Fifteen per cent are employed in the formal sector, but for the majority, a livelihood depends on self-generated microeconomic initiatives, many associated with cultivating food gardens on the city’s periphery and local market-based selling. At Gordons fresh produce market, Bire, one of many vendors who works with his “wantoks” to grow, market and sell produce, is unhesitatingly proud of the fact that “we do all of this ourselves”.
The forthcoming 2012 national election will be an important opportunity for people to select their desired leader, but, in Port Moresby communities, it is not individual politicians’ personalities or parties, but the real issues affecting their lives that generate discussion.
Informal settlements on the outskirts of the capital are home to diverse communities from every province in the country. Residents include public servants, professionals, university lecturers and remarkable achievers, such as distinguished artists and decorated civic leaders, as much as those who are unemployed. Here there is no ambiguity about the real issues.
In 8 Mile Settlement in the city’s north, Mary said: “Some people have stayed in this settlement for maybe 10, 15, 20 years and there are no government services. We want power to be installed, we want water to be installed; we want this place to be developed. We want to see this settlement here urbanised, developed and we want people to settle down and get things done. And then we will see some changes.”
Enabling human talent and capacity is another priority. “Better training venues are required here,” claimed Luna, “Where our children, or ladies, or men who are sitting and doing nothing could train in means of agriculture, in means of setting up businesses, market set ups and other things. There should be some kind of training continually going on.”
“We’ve got talented ladies here who can really do things,” Mary added, “We are really wishing that somebody from the government helping us out there could come and set up a market for us.

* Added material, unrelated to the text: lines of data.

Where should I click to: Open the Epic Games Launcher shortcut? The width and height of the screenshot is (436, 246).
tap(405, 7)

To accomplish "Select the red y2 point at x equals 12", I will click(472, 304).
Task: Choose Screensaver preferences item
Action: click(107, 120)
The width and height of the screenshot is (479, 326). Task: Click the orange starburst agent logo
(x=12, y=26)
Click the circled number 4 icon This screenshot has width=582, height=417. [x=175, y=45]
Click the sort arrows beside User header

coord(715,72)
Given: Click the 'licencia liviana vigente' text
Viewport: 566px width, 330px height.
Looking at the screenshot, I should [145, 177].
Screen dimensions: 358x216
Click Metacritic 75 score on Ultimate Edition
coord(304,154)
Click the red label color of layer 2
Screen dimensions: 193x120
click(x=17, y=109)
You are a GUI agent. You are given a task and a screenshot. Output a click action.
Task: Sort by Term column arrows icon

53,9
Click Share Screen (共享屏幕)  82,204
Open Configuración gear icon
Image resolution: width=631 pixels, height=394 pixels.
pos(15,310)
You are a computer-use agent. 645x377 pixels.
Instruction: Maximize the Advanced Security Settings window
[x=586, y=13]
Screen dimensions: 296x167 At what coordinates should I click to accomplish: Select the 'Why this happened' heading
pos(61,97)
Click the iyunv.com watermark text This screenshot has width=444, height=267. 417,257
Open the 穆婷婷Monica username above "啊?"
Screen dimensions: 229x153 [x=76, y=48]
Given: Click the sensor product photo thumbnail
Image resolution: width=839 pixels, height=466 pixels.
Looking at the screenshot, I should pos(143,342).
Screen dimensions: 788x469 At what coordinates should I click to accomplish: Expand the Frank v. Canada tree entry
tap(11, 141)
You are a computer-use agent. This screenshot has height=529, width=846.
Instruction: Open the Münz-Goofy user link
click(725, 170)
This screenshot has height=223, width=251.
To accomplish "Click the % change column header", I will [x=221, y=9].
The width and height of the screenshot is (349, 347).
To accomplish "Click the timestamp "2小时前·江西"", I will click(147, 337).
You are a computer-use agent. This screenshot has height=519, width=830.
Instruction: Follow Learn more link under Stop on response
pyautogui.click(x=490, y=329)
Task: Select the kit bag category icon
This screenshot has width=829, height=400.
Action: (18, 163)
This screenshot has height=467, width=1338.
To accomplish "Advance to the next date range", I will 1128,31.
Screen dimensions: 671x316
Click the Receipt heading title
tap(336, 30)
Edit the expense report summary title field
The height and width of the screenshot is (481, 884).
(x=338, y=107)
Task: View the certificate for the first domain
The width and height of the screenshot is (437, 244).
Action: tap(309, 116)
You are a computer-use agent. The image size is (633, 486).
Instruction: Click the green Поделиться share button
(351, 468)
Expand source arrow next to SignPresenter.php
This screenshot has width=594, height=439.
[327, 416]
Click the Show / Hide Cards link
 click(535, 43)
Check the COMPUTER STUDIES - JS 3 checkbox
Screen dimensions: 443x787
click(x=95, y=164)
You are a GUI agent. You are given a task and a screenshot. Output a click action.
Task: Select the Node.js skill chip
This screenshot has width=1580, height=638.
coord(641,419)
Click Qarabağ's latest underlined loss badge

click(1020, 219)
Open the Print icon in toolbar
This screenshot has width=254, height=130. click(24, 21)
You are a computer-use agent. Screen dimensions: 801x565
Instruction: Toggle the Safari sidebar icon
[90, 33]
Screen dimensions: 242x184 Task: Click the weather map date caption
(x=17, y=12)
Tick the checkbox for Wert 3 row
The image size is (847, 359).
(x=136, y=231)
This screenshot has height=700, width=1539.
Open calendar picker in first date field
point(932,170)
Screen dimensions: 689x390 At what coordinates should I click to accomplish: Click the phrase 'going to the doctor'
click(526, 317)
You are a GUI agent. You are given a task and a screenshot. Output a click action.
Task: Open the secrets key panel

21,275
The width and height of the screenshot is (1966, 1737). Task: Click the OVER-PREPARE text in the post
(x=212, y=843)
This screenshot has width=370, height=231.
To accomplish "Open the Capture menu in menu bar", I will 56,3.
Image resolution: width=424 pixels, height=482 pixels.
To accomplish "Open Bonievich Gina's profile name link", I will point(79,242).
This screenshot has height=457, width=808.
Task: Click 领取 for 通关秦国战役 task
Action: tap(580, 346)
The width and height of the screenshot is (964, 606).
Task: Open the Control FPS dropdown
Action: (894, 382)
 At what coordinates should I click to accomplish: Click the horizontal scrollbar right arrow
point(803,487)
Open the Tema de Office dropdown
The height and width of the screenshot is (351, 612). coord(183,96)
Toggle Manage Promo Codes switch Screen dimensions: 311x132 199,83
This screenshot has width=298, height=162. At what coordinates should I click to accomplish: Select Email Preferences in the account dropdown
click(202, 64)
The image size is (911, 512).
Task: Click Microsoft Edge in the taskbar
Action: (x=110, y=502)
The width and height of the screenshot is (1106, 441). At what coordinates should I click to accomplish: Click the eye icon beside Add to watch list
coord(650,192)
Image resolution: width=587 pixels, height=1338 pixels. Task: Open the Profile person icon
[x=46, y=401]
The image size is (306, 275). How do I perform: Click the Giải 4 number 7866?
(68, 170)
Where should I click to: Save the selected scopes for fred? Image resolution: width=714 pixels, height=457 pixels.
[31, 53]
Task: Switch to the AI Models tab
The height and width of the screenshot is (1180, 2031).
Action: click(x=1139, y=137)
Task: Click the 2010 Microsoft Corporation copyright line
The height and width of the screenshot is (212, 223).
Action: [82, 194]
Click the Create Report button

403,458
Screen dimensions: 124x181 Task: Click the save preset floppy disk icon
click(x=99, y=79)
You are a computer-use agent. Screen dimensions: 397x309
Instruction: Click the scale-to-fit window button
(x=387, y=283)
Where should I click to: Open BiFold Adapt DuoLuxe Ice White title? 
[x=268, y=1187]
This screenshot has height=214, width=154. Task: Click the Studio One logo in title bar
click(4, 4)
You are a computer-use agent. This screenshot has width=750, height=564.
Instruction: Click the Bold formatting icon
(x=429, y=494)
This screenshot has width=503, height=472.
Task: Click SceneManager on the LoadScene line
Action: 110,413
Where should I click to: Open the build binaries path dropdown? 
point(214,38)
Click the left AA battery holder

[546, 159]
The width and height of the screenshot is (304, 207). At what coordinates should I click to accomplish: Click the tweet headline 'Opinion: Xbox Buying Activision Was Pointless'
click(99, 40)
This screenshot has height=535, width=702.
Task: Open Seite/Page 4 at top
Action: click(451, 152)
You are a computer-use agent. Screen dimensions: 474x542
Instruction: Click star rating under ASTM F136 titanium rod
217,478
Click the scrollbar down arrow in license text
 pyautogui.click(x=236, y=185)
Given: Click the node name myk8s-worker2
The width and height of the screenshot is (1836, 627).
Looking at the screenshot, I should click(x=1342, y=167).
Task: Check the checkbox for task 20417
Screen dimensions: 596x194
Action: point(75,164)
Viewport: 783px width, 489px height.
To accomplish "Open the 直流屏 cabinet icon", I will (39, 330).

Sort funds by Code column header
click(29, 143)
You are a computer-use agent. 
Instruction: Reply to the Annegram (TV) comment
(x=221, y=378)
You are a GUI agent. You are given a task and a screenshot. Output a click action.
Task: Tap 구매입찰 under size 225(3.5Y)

Our Highlands ladies, they make bilums, they make crafts and they sell them. Now Sepik ladies, they make carvings, they make bilums, baskets, crocodiles, masks.
“The tourism office should come and see us. They should really see what we make here and set up a place for us. These talented ladies are sitting at home. There is no market for them. They keep them in the house. We want to sell them.”
Through their sheer energy, positive attitude and unfailing community co-operation, the ordinary people of this metropolis are doing it for themselves. And, in so doing, they ensure that Port Moresby, seen as the centre of a crisis by the world’s media, continues to function every day for themselves and others, no matter what the day brings.